Embarrassingly, I've been really behind on my postings. There's been plenty to talk about, write about, complain about, whatever, but I just haven't had the focus or inclination to sit still long enough. Blah. Yeah, I've been nagging about this for sometime now. I'm beginning to sound like a broken record. Repeat. Repeat. At any rate, I might as well get some of you out there, that is, if you are STILL out there, an update on what I've been up too.

Granted it's early July, but let's rewind back to early May. When I had the pleasure of practicing with Peter Sanson, one of the few Certified Ashtanga yoga teachers, for the second time (pictured above). Can you believe he'll be 50 next year! Amazing. I won't go on and on with accolades, but truly, Peter Sanson is one of the best. Radically humble, unassuming, totally focused. It seems to me the better the teacher, the worse their online presence is! I was actually talking to a colleague about this. You just can't seem to find much about Peter online. He doesn't participate in marketing and all that, not that it's bad, but well, when you meet him you truly feel his heartfelt sincerity in regards to his time with Guruji and what it means, down to the very core, to do this practice daily. I just can't say it enough how essential he is to the greater Ashtangi community. The simplicity of his message speaks loud and clear. BREATHE. Relax. Let the breath and movement be your guide. Be aware of what arises in that. That is the practice. That's the yoga.

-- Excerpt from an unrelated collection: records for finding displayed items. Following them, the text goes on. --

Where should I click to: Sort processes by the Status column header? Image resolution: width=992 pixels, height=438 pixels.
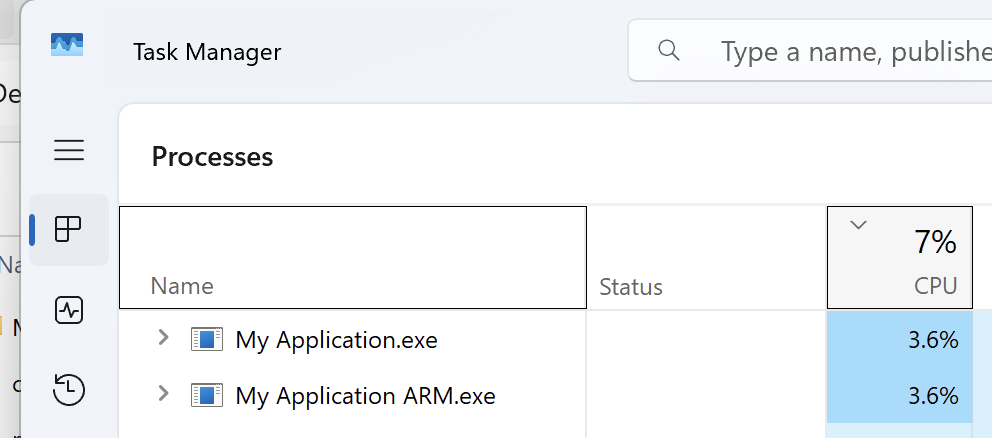click(630, 288)
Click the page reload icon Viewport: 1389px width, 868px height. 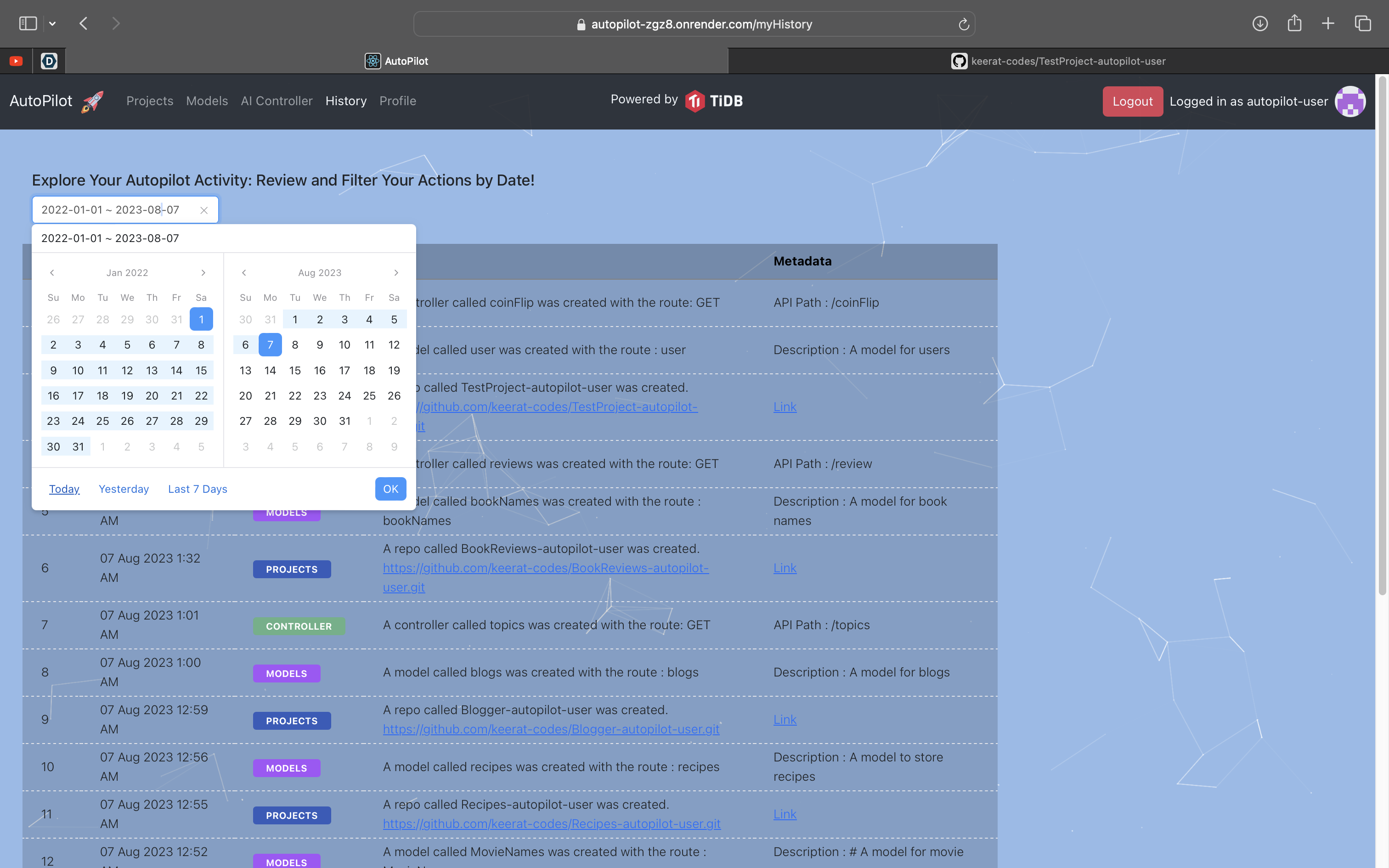(x=964, y=24)
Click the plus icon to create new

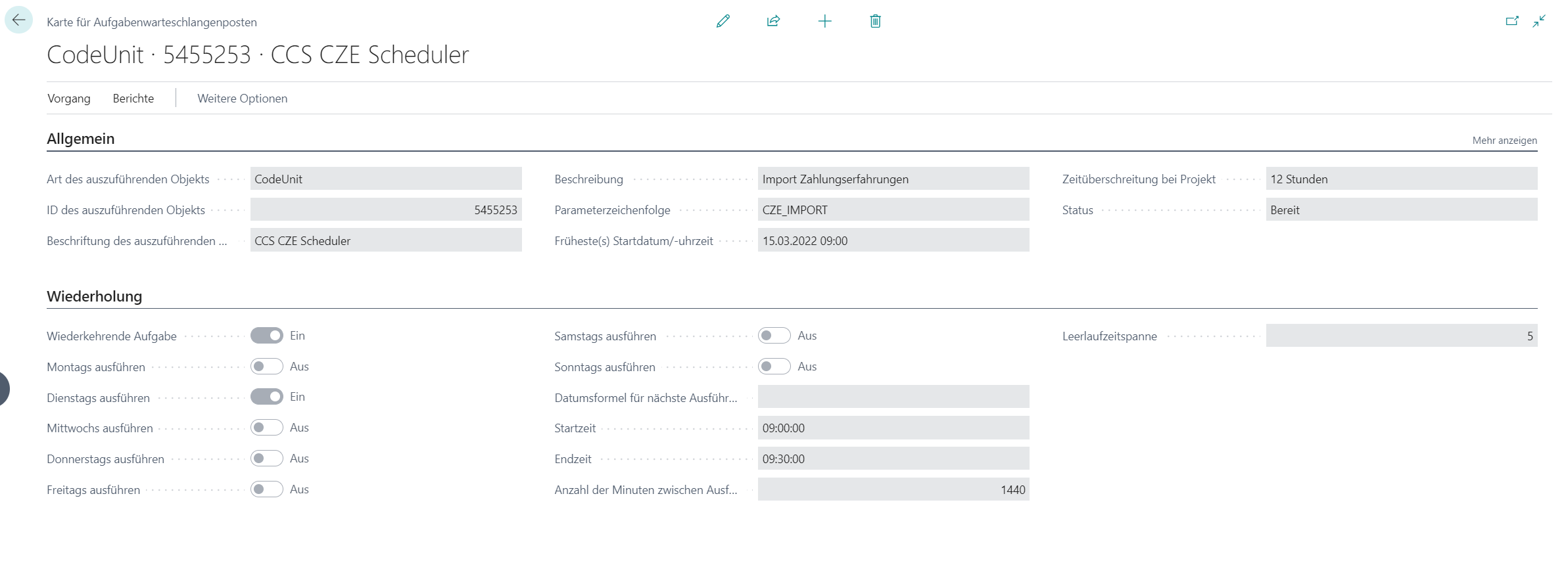click(x=824, y=21)
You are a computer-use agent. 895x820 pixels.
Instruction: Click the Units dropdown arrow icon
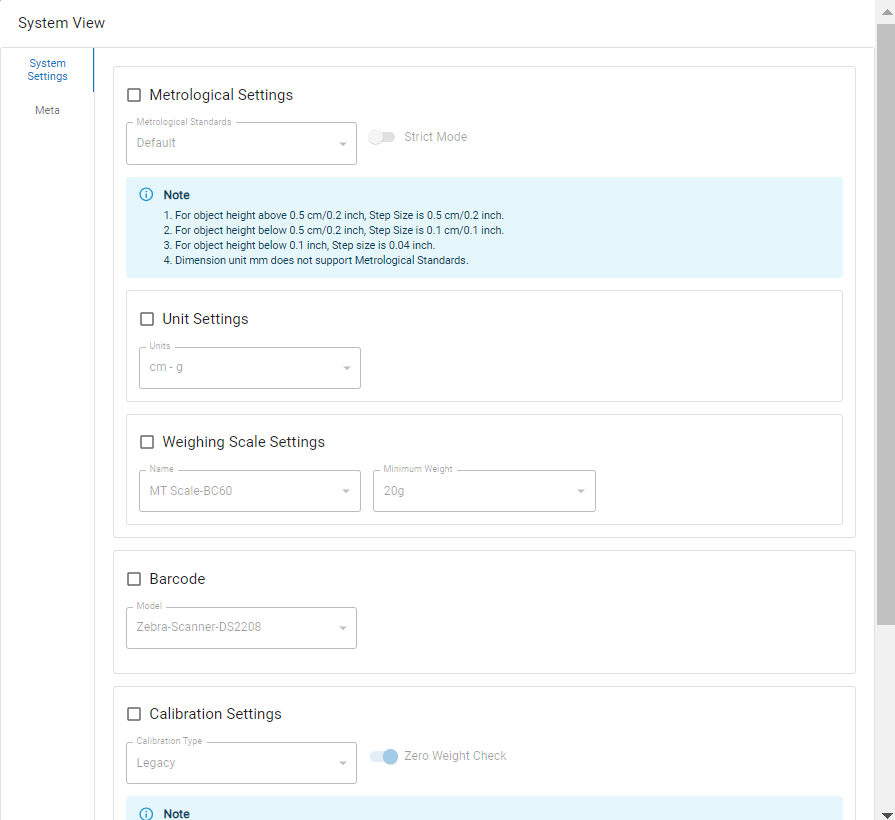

As a person he beams. He's grounded. He's just real. No airs at all. I think that is what makes him exemplary. He's just damn normal. Thank God! When you practice under his guidance it's ultimately about you, not him, and guiding you through the integrity of the practice in a way that softens the practitioner, not hardens. He has a real gift in that. It's all about quality, not quantity. Not how far, but how deep.

I had to jump at the chance to practice with him when the opportunity arose in that my practice life is solitary. Yes. I'm a home practitioner and have been for a LONG time. Working with an experienced practitioner/teacher such as Peter is invaluable. Simply being in the presence of it is enough.

Peter's stories in regards to his encounters with Guruji are truly special. Often he was the only Westerner practicing in the shala among a sprinkling of Indian practitioners. His life for over 20 years entailed of annual, extended trips to Mysore to practice with his teacher. It's an inspiring story, and one I don't want to spoil or taint with my own words. It's his story to share, and one worth hearing.